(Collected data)
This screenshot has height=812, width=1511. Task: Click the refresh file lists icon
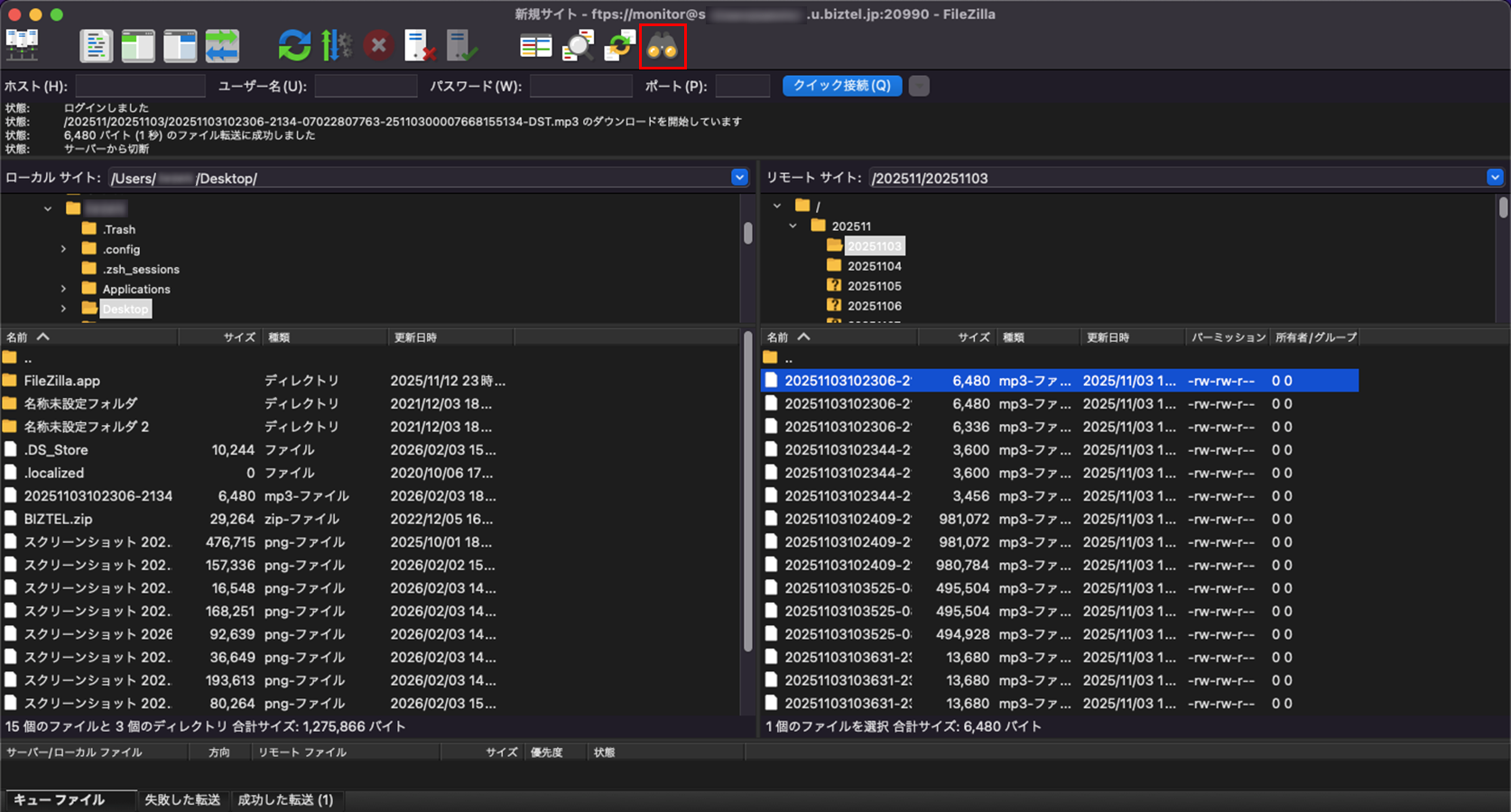coord(293,45)
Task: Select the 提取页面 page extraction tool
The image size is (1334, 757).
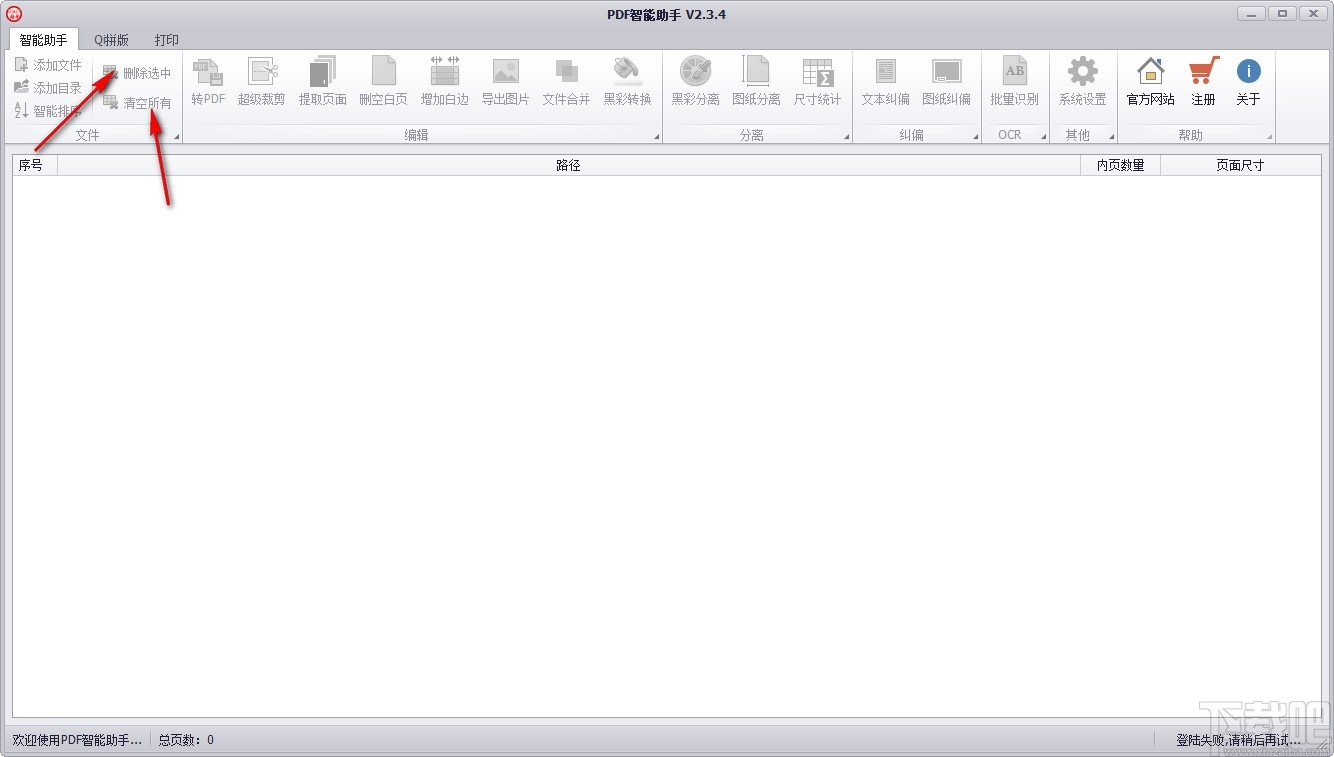Action: (322, 82)
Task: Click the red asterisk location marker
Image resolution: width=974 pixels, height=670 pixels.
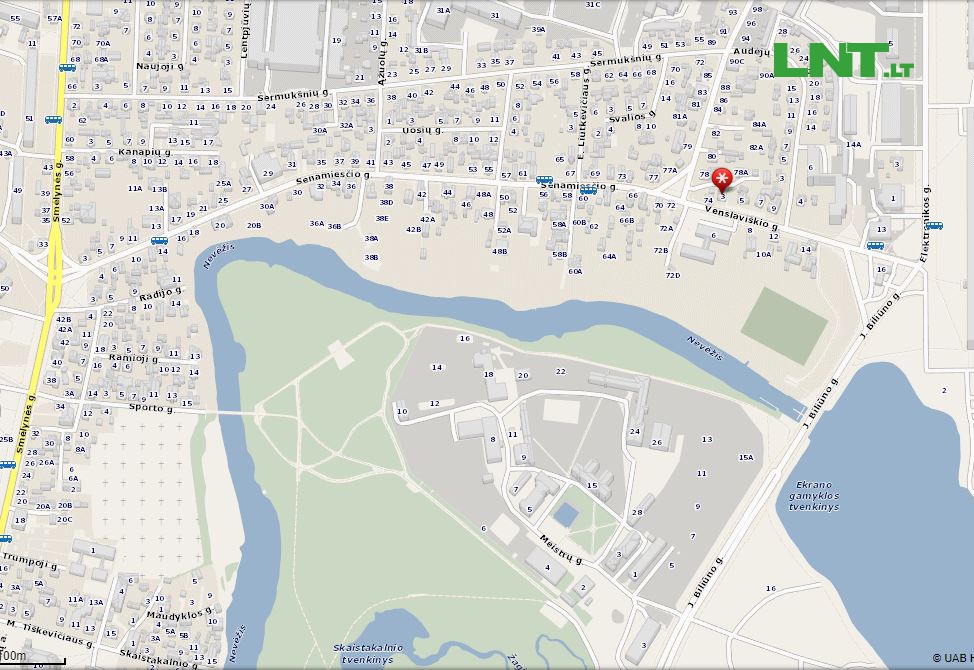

> Problem
Your answer must be an exact copy of the lines from the one with "Task: Select the 提取页面 page extraction tool" through the final line of the data, both included, without any pictures.

> Answer to this task
Task: Select the 提取页面 page extraction tool
The image size is (1334, 757).
Action: (322, 82)
Task: Click the red asterisk location marker
Image resolution: width=974 pixels, height=670 pixels.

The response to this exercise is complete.